Exercise directions:
Scan the material below for the word "time", then copy every line in which it appears.
☆ ☆ ☆
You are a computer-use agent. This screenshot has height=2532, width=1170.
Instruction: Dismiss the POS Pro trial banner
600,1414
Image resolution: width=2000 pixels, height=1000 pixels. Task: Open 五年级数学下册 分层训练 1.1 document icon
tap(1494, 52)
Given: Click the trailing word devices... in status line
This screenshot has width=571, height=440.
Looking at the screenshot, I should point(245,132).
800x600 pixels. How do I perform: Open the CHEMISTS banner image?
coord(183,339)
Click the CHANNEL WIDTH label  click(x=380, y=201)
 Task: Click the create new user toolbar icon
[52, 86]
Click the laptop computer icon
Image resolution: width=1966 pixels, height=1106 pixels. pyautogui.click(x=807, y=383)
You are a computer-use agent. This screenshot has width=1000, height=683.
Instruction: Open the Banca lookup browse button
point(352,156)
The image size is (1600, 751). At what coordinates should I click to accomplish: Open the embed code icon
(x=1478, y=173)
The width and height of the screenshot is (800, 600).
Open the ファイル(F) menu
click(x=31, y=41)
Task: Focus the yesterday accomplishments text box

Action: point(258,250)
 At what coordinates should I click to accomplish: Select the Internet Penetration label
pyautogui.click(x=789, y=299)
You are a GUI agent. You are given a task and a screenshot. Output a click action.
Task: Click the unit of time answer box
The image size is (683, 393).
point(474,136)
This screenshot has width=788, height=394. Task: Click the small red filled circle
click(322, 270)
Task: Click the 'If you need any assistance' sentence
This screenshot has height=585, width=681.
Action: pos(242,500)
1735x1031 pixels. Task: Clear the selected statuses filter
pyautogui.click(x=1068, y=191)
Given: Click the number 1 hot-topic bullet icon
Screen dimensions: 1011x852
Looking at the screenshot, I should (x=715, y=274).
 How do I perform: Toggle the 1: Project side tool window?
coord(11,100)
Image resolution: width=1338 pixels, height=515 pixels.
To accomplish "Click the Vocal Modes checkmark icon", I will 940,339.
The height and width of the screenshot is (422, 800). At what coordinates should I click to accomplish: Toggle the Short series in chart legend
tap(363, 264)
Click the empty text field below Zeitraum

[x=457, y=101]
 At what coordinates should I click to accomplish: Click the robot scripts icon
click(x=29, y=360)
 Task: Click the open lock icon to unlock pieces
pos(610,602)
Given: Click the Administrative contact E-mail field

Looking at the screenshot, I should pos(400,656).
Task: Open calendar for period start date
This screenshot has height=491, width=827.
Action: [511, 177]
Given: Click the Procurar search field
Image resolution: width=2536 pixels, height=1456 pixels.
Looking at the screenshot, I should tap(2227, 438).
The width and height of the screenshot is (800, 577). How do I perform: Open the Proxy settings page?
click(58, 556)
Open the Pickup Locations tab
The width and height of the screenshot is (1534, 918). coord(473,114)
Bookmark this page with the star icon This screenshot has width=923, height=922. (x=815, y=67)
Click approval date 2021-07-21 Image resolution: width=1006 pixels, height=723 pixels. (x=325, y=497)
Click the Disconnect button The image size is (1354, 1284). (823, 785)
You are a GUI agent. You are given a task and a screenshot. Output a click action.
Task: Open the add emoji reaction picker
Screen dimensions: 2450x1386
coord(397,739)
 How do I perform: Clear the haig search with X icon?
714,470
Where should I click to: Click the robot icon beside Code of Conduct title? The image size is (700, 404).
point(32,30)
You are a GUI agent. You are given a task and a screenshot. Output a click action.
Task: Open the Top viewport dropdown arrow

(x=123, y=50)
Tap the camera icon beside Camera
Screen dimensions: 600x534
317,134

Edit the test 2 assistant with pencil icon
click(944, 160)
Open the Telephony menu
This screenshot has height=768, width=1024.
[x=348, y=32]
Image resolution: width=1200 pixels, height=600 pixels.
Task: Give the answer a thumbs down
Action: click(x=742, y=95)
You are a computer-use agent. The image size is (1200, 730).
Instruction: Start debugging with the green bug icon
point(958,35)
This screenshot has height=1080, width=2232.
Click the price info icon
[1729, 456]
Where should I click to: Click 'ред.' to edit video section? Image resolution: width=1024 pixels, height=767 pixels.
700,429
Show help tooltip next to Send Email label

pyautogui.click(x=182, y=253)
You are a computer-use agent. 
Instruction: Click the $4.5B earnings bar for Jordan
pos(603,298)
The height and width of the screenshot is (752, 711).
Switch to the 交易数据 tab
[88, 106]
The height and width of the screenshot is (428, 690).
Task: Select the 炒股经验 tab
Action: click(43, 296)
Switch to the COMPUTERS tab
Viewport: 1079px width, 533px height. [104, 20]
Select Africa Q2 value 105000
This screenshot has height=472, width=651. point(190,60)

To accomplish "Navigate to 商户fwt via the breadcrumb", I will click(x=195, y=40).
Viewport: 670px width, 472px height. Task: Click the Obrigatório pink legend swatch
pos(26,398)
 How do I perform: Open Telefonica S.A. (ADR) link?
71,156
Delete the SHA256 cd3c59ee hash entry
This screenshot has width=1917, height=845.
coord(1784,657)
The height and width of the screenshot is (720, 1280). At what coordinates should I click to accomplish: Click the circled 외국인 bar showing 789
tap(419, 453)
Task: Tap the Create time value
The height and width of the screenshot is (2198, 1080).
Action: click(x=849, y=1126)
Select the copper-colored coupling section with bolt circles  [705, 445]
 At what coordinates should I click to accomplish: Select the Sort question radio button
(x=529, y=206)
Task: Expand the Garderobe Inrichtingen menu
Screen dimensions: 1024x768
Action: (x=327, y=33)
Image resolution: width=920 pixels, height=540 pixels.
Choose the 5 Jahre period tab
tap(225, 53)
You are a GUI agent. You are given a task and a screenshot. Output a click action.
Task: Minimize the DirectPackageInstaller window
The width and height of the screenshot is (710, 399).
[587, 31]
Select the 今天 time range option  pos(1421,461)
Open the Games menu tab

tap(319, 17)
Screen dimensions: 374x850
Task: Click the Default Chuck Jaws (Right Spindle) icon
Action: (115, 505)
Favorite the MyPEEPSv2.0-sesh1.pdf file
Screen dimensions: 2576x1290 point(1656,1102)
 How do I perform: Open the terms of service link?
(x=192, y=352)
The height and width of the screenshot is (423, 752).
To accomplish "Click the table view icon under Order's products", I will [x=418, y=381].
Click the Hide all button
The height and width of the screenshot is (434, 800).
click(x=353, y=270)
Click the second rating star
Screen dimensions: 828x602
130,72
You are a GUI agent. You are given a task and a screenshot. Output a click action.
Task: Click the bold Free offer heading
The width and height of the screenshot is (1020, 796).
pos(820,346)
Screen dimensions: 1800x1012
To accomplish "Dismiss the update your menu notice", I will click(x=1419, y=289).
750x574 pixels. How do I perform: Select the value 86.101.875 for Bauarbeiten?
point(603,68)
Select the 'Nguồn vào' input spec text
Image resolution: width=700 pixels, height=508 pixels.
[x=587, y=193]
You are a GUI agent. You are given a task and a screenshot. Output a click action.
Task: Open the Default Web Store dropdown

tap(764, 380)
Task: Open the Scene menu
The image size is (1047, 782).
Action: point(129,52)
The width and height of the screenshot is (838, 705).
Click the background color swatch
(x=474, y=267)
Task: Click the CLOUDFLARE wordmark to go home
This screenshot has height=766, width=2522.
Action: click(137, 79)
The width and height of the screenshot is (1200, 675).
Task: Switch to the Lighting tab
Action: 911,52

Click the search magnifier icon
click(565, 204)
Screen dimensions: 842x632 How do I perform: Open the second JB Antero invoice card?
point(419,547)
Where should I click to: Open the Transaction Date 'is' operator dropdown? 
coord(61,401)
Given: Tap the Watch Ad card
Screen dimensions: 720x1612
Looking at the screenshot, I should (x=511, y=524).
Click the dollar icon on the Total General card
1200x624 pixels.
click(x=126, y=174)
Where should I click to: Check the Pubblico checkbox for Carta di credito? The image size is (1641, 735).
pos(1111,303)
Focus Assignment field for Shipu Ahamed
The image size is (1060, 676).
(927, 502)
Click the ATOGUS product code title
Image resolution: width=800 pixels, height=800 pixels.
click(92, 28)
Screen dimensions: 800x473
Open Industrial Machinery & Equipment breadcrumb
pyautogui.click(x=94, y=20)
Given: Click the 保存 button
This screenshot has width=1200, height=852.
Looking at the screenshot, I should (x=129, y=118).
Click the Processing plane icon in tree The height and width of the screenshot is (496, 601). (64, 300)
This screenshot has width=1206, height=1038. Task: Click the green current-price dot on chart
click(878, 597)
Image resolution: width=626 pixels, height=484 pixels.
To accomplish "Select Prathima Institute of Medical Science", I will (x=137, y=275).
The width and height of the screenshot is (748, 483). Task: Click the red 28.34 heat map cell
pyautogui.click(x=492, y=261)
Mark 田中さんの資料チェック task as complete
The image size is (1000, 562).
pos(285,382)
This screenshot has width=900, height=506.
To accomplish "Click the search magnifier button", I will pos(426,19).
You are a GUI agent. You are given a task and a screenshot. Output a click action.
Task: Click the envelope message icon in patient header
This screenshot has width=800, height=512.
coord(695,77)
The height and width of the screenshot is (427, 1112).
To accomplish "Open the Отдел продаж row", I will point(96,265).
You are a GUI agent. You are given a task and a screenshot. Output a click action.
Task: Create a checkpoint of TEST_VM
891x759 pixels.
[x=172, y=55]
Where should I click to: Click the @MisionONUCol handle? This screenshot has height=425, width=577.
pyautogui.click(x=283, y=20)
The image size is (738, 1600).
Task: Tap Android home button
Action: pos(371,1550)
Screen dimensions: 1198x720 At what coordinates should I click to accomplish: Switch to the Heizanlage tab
☆ ☆ ☆
Task solution:
Task: Click the unit of time answer box
Task: Tap the Create time value
Select the 今天 time range option  pos(1421,461)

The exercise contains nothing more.